CAEMI Mineração e Metalurgia S.A.
- Company type: Public
- Traded as: B3: CMET4
- Industry: Mining, Logistics
- Founded: Quadrilátero Ferrífero, Iron Quadrangle, Minas Gerais 1942
- Headquarters: Nova Lima, Brazil
- Key people: Augusto Antunes (founder)
- Products: raw materials, logistics and railway transport
- Revenue: ▲$2.3 billion USD (2005)
- Net income: ▲$824 million (2005)
- Parent: Vale
- Subsidiaries: CADAM, MBR

= Caemi =

Brazilian mining holding company

Caemi Mineração e Metallurgia S.A. was a major Brazilian mining holding company that ceased to exist in December 2006 after it was merged into Vale. Caemi means Companhia Auxiliar de Empresas de Mineração. in english it means Auxiliary Company of Mining Companies.

==Operations==

The company owned iron ore mines in the so-called Iron Quadrangle region of the state of Minas Gerais, and kaolin mines in the northern states of Amapá and Pará. The company also owned a stake in MRS Logística, which owns a railway network in southeastern Brazil. Caemi's stock was traded on Bovespa.

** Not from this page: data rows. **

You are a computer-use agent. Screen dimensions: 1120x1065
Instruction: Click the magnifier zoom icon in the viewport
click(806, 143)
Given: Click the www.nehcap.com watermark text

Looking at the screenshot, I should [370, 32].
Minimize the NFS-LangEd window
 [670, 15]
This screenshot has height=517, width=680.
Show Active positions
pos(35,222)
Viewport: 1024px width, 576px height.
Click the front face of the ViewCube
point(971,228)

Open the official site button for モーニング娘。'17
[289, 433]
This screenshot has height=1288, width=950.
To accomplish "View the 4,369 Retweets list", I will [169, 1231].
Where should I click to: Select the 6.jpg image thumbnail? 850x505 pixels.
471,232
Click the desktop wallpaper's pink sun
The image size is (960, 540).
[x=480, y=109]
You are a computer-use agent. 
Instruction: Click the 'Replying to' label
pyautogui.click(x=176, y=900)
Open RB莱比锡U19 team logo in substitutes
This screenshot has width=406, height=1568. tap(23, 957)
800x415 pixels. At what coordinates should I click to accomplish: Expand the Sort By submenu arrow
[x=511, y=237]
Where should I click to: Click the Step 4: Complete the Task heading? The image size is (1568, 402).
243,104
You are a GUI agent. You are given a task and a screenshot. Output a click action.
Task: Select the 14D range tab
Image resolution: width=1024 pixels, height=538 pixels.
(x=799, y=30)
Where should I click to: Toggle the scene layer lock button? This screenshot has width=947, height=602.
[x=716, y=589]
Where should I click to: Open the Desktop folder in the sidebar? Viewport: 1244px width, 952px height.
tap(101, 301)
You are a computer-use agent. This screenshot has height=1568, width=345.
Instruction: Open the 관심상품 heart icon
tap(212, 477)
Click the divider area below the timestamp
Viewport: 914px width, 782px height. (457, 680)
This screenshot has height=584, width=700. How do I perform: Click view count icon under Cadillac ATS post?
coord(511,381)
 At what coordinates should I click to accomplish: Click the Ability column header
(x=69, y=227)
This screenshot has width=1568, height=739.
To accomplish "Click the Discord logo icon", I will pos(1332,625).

==MBR – Minerações Brasileiras Reunidas==

Caemi started MBR in a partnership with M. A. Hanna Company in 1965. MBR since 1971 had been the second biggest iron ore producer in Brazil, mining in 2005 over 50 million tonnes of iron ore or around 25% of Brazilian production.

MBR until Vale acquired 100% of Caemi's capital in 2006 was owned by two companies: Caemi and EBM (Empreendimentos Brasileiros de Mineração S.A.). Caemi had a 49% stake at MBR while EBM owned the other 51% of the company. The problem is that Caemi also owned 70.1% of EBM, this fact brings Caemi's total stake at MBR to 84.75%. Caemi's 84.75% participation at MBR is recognized at the company's 2005 Annual Report, which was Caemi's last.

EBM, besides Caemi had two other investors:
- Vale owned 9.9% of EBM since 2001, participation which was purchased from Bethlehem Steel
- Japanese investors owned the remaining 20% of EBM and in this group were included the following companies: Mitsui, Nisshin Steel, Nippon Steel, Mitsubishi Corporation, JFE Steel, Itochu, Sumitomo Group, Marubeni and Kobe Steel.

===Vale acquires MBR===

After Vale bought 100% of Caemi, Vale's stake at MBR reached 89.8%, that's because Vale became the owner of Caemi's 84.75% stake at MBR and Vale already indirectly owned 5.05% of MBR through its 9.9% stake at EBM.

This meant that Vale had only to acquire the remaining 20% of EBM at the hands of the Japanese investors in order to become owner of 100% of MBR. This objective was achieved in May 2007 when Vale bought for $231 million 6.25% of EBM from the Japanese investors and simultaneously leased the 13.75% left from the Japanese group in exchange for a down payment of $60.5 million and annual fee of $48.1 million for the next 30 years. Vale now owns 100% of MBR.

==Vale acquires Caemi==

The mining company Vale bought between 2001 and 2006 100% of Caemi's capital for a total cost of $3.2 billion.

Back in 2001 Vale bought for $278.7 million 16.82% of Caemi's capital then in 2003 Vale purchased Mitsui's participation on Caemi for $426.4 million, raising Vale's participation to 60.2% of Caemi's total capital.

Finally on 31 March 2006 Vale purchased the remaining 39.8% of Caemi's capital in a stock swap deal worth $2.5 billion. In May the company's shares stopped being negotiated at Bovespa and then in December Caemi was merged into Vale and ceased to exist.